|Author Hilary Mantel|
Ester Bloom reviews books for Cheek Teeth. She blogs at Full of Pith and Vinegar.
Hilary Mantel's 2009 breakthrough Wolf Hall was paradigm-changing in several ways. The Booker (and Rooster) prize-winning novel made an old and familiar story--how Henry VIII pried himself free from his wife and the Catholic Church in order to win the affections of small, shrewd Anne Boleyn--into a thriller. It made me retrieve people I long ago put into storage because I learned what to think about them in high school (people like cunning Thomas Cromwell and pious Sir Thomas More) and see them as though for the first time. For me, it also complicated questions of genre distinctions in serious literature.
In 2012, Mantel published her next volume in what appears to be her Tudor trilogy, Bring Up the Bodies. As a reader who took to bed in despair when there were no more pages of Wolf Hall to turn, and who emerged only when the Internet promised that more story would be forthcoming, I had what you could fairly call high expectations. I was not disappointed. Bring Up the Bodies is as compelling as its predecessor and perhaps more approachable (several readers I trust and admire had trouble with the sprawling ambition of Wolf Hall; Bodies benefits from its more limited scope).
Mantel is that rare creature: An excellent writer who is also a genius storyteller. Individual sentences and exchanges of dialogue are as satisfying as the narrative as a whole. Several times while reading Book Two, or what I like to think of as "Thomas Cromwell and the Chamber of Secrets," I had to stop in order to read passages aloud to whoever was nearby. James Wood of the New Yorker seems to have suffered from the same affliction: His review is almost half quotes, as though all he can do is shake his head in wonder.
But Wood calls Bodies "historical fiction," even as he then tries to identify the helium that helps it rise so far above other novels in that genre. He struggles, perhaps, because "historical fiction" is difficult to categorize. By one definition, it tells stories from the past involving real characters through the eyes of a created one (Johnny Tremain), or a lightly-sketched, marginalized one (The Red Tent). It has long been the purview of Young Adult authors, as well as certain middle- or low-brow mainstream authors: Jean M. Auel, Caleb Carr, Phillipa Gregory, Ken Follett. A sprinkling of high-brow authors dabble in it without losing the respect of the academy, including Umberto Eco (The Name of the Rose), E. L. Doctorow (Ragtime), and the endlessly creative Margaret Atwood (Penelopiad), who also delves into speculative fiction, feminist dystopia, and whatever else strikes her fancy. In general, however, "historical fiction," like sci fi, fantasy, crime, and mystery, suffers from the literary world's snobbishness about genre, which Arthur Krystal in his New Yorker piece "Easy Writers" is too ready to reduce to a "guilty pleasure."

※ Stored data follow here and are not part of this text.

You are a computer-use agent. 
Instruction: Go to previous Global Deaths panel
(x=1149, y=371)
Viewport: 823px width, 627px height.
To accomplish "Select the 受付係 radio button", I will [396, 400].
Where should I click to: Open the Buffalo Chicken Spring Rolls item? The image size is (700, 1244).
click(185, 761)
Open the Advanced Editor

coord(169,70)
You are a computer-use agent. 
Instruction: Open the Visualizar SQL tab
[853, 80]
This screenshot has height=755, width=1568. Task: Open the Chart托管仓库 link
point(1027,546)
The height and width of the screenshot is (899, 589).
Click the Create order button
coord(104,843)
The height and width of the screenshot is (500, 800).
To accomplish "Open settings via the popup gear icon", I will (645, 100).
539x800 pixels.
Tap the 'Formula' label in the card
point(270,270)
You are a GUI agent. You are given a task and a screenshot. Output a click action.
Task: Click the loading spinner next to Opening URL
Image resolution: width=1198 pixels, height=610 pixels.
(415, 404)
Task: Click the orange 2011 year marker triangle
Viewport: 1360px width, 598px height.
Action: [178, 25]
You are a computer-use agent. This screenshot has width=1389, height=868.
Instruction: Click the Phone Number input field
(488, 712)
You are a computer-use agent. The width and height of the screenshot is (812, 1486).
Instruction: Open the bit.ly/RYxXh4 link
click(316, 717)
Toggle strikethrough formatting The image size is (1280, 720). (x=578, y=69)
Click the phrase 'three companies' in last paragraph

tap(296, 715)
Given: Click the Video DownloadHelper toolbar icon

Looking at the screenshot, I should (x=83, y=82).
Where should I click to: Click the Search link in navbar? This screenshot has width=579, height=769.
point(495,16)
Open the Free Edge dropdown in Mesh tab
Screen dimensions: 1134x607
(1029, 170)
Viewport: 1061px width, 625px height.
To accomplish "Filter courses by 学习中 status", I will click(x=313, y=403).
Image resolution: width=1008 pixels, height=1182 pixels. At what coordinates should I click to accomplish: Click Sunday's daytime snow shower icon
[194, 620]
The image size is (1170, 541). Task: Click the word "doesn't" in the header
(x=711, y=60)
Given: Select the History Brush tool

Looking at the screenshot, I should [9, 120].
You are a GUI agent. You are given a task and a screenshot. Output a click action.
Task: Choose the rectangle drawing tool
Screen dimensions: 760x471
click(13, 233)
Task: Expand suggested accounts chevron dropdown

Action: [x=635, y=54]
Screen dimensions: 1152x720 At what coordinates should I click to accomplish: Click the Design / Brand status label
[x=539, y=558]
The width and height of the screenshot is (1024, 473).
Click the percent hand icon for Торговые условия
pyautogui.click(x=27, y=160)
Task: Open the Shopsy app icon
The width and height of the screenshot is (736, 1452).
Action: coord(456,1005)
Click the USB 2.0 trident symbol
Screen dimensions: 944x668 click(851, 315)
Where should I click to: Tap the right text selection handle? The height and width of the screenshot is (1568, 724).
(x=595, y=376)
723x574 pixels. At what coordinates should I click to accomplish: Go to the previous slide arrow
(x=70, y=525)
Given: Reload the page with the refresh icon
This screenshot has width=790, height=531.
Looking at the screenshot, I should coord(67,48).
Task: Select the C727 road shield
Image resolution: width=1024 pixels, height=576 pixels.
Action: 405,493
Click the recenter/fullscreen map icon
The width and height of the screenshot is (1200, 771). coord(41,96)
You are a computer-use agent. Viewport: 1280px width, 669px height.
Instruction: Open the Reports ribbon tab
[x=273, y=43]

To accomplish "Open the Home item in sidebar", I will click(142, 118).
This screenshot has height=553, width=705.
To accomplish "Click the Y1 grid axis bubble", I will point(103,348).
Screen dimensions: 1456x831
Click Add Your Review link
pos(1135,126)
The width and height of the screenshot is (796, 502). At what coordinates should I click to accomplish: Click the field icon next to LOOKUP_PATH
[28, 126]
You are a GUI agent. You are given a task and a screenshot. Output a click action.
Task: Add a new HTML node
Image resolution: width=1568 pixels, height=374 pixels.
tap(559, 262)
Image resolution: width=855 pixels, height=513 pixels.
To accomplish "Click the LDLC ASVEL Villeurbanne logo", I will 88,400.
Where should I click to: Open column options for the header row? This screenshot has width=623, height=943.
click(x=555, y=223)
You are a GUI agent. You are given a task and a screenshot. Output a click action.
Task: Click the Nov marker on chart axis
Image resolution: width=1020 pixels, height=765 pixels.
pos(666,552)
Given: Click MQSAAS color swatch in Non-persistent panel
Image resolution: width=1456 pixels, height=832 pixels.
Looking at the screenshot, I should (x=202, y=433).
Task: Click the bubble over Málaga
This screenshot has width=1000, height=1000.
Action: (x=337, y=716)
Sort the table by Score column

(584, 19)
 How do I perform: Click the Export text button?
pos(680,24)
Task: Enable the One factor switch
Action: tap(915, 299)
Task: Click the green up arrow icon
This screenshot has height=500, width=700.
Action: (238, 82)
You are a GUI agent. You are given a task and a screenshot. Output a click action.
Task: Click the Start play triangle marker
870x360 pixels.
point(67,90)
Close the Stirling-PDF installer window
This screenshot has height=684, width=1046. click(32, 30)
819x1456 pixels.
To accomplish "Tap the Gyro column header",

Lev Grossman at Time has written an excellent take-down of this way of thinking. He argues that the important distinction in literature is not between genre and mainstream but between good writing (and storytelling) and bad:
The writing in good genre fiction is not at all uneven. It’s not easy to find a sentence out of place in Tana French, or to find a work of literary fiction that sparks and snaps at you like Neal Stephenson’s Snow Crash. God knows there’s plenty of bad writing in literary fiction, too, but Krystal never talks about that. The badness tends to be a different kind of badness--slow, earnest, lugubrious prose, or too-clever and self-conscious prose--but bad it nonetheless is. You wouldn’t want to judge literary fiction on the basis of its mediocrities. So why judge genre fiction that way?
Hilary Mantel's books also include a terrific tale of the French revolution, A Place of Greater Safety. Thanks to her high profile, they, like Atwood's forays into genre, are in little danger of being ghettoized. Other authors however are not so fortunate. Despite the quality that Lev Grossman highlights of books like Tana French's In the Woods, too many of them will get shunted aside as "guilty pleasures." Maybe the most important thing Mantel's continued success will do is continue blasting away at traditional notions of genre until all well-written books are taken seriously, regardless of whether the stories they tell involve wizards, detectives, or Tudors.